2.4.1.2 Worldwide Geographic Variation
A broad grouping was used as a first cut of MDR. Since the populations of the LDR are so much greater than the MDR, it is expected based on GLOBOCAN estimates that more than two-thirds of the cases among 15–39-year-olds will reside in LDR, while the incidence rate is lower in LDR than MDR (Table 2.1).
Worldwide, the cancer incidence rates for AYAs vary from country to country and continent to continent. Figures 2.4 and 2.5 show, for males and females, respectively, the higher rates of total invasive cancers for North America (N America) (United States and Canada) and Northern, Western, and Southern Europe (N, W, S Europe) compared to the overall world rate of Central and Eastern Europe (C and E Europe), South America (S America), Asia, and Africa. While the overall cancer rates for N America and N, W, S Europe are similar, there are differences by site. In males, colorectal and renal cancer and leukemia and thyroid cancers are higher in N America, and melanoma and testicular cancer are higher in N, W, S Europe. The high rate in males of Kaposi sarcoma (KS) in Africa is in sharp contrast to the almost nonexistent KS rate in Asia and C and E Europe. Liver cancer is higher in Africa and Asia than in Europe (N, W, S and C and E Europe) and N America. In contrast, leukemia incidence rates in males are much lower in Africa than the other countries. Testicular cancer is much higher in N America and N, W, S Europe than in other regions. The incidence of nasopharyngeal cancer is higher in Asia than in any other regions.
Fig. 2.4
World cancer crude incidence rates, age 15–39, 2012, by geographic area and site, males. GLOBOCAN, N North/Northern, S South/Southern, W Western, C Central, E Eastern
Fig. 2.5
World cancer crude incidence rates, age 15–39, 2012, by geographic area and site, females. GLOBOCAN, N North/Northern, S South/Southern, W Western, C Central, E Eastern
For females (Fig. 2.5), the AYA breast cancer rates are similar between N, W, S Europe and N America, but nearly double those for the other regions. The rates for cancer of the cervix uteri range from a low of 6.7 in N America to a high of 14 per 100,000 females in S America and C and E Europe where it is the number one cancer among AYA females. The cervical cancer rates for N, W, S Europe are lower than for C and E Europe. However, in North Europe, cervix cancer incidence is also high in the Baltic countries which are included in the N, W, S Europe (data not shown). Thyroid cancer among AYA females in N America has more than double the rate of any other group of countries, and the thyroid cancer rate in Africa is one-twentieth that of N America. For females, N America has the highest rates for cancers of the colorectum, corpus uteri, and kidney and leukemia and NHL. S America has the highest rate for cancers of the ovary and the second highest rate for corpus uteri. While the KS rate among African females is lower than that for African males, the rate for African females is much higher than in the other country groups. Melanoma is higher in N, W, S Europe and N America and very low in Asia and Africa. For AYA females, nearly half of the cancers are breast or thyroid in N America and breast or cervix in C and E Europe, S America, Africa, and Asia. While Asia has the lowest breast cancer rate, breast cancer comprises nearly 30 % of the cancer burden among AYA females.
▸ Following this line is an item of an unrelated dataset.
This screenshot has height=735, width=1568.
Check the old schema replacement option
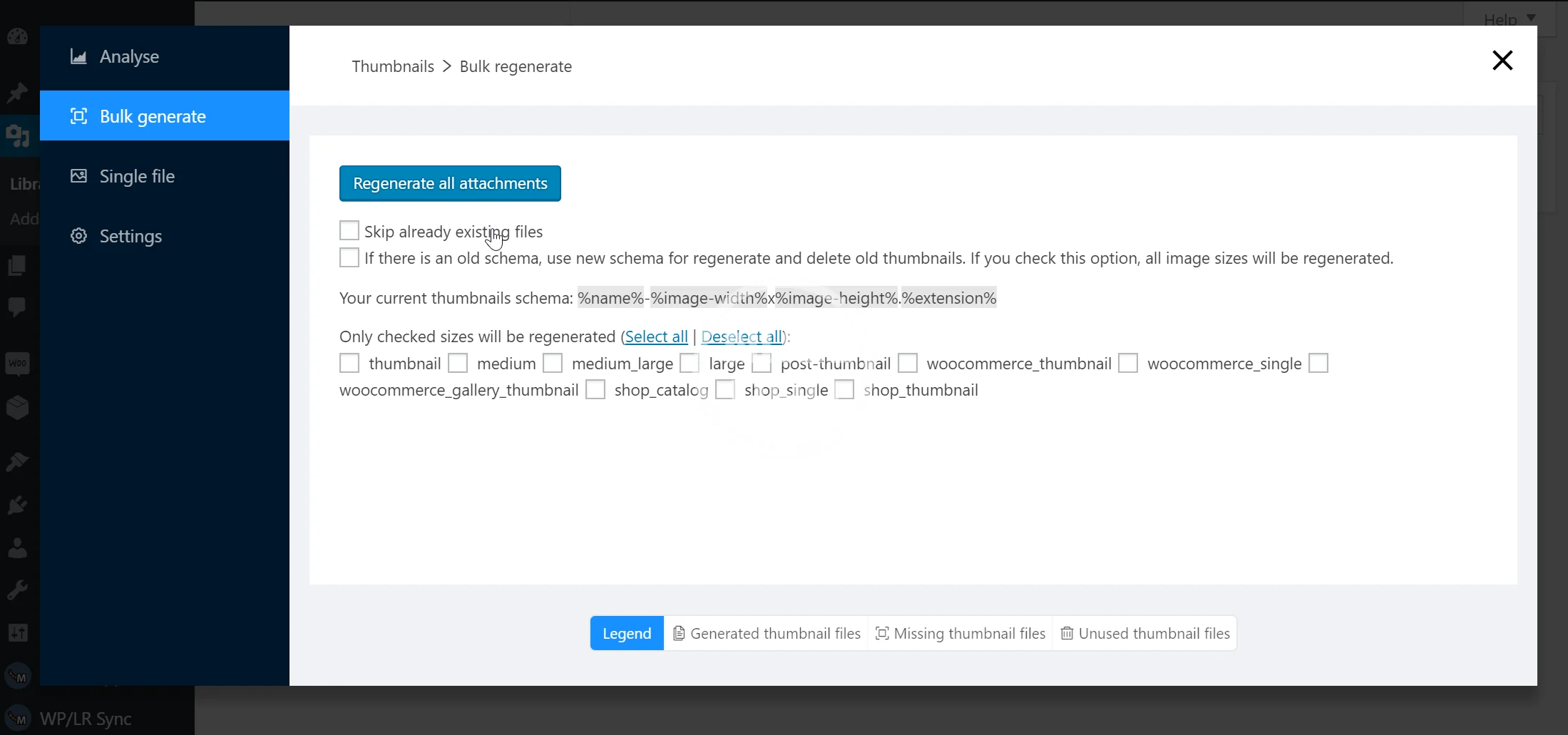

2.4.1.3 Overall Incidence by Single Years of Age (US SEER)
Since GLOBOCAN data are not available in finer age breakdowns than 15–39 years of age, SEER data were used to show how the cancer sites can vary across the age groups comprising the AYA group. Figure 2.6 shows the incidence rates for males and females by single years of age. After the childhood cancer peak between 2 and 4 years of age, the incidence decreases until age 8 in girls and 10 in boys and then increases exponentially until age 60 after which the increase slows until it plateaus after age 80. In females, the incidence is a smoothly exponential phase from age 10 to 50, whereas in males it is triphasic with separate exponential phases from age 10 to 25, 25 to 40, and 40 to 60. Males have a higher incidence from infancy to age 20 and after age 55, whereas females have a distinctly higher rate in between and particularly during the older AYA years.
Fig. 2.6
Incidence of invasive cancer, 2000–2011, US SEER18, by single year of age and sex
2.4.1.4 Individual Cancer Incidence by 5-Year Age Intervals (US SEER)
For ages 15–39 years, the overall cancer incidence rate increases with each 5-year age group from around 20 (ages 15–19) to 130 (ages 35–39) per 100,000 (Fig. 2.7). The rates for the 35–39-year-olds are much higher than the rates for other age groups for males and females. The rates for children under 15 years of age are less than the 15–19 age group and for those 40 and over are much greater (notice the scale break) than the 35–39 age group. For males (Fig. 2.8), the incidence rates range from less than 25–90 per 100,000 compared to a range of less than 25 to over 170 per 100,000 for females. For the older AYA age groups especially 35–39 years, the overall rates for males (Fig. 2.8) are lower than that for females (Fig. 2.9). Even though breast cancer is predominately a cancer for females, it remains the cancer with the highest rate for both males and females combined and females alone for the 35–39-year age group. The increase in the breast cancer rate across the female age groups is dramatic, and it ranges from 0.2 for ages 15–19 to 60.1 per 100,000 for females aged 35–39 (Fig. 2.9).
Fig. 2.7
Cancer incidence rates, 2000–2011, US SEER18, males and females, by site and age
Fig. 2.8
Cancer incidence rates, 2000–2011, US SEER18, males, by site and age (Note that the ordinate scale is different here from that used in Fig. 2.9)
Fig. 2.9
Cancer incidence rates by site and age, 2000–2011, US SEER18, females (Note that the ordinate scale is different here from that used in Fig. 2.8)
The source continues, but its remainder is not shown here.